◆ **Record excerpts**
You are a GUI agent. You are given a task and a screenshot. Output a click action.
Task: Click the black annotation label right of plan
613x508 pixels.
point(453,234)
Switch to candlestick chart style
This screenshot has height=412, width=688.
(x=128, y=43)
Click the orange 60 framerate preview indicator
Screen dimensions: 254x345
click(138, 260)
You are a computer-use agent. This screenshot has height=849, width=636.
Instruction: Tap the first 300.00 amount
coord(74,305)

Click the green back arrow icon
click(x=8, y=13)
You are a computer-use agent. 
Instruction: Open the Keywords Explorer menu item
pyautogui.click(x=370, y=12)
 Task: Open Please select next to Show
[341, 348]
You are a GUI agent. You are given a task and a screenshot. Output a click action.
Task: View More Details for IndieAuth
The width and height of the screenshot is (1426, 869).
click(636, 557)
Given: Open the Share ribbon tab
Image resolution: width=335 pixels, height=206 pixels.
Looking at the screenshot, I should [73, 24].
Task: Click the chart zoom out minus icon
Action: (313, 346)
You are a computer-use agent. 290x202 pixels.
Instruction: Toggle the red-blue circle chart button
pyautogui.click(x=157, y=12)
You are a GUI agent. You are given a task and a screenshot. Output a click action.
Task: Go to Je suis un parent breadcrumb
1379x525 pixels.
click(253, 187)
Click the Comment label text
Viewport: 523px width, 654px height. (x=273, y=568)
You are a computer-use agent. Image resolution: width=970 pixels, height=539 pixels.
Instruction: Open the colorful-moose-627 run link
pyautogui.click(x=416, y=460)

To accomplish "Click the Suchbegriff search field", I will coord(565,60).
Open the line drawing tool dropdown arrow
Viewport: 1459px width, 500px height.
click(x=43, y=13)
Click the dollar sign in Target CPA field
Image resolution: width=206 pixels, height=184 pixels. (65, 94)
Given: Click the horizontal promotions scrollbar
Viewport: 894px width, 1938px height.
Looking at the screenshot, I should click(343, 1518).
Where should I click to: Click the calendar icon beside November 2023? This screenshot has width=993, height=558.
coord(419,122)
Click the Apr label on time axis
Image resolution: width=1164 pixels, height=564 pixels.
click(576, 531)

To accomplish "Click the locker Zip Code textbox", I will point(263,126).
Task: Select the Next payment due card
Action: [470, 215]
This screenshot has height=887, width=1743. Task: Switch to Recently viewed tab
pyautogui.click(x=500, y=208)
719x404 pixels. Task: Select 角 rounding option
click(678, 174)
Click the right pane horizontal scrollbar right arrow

◆ **Assigned task**
Look for the word "scrollbar" in the data, then return every line that contains it.

◆ **Written answer**
Given: Click the horizontal promotions scrollbar
Click the right pane horizontal scrollbar right arrow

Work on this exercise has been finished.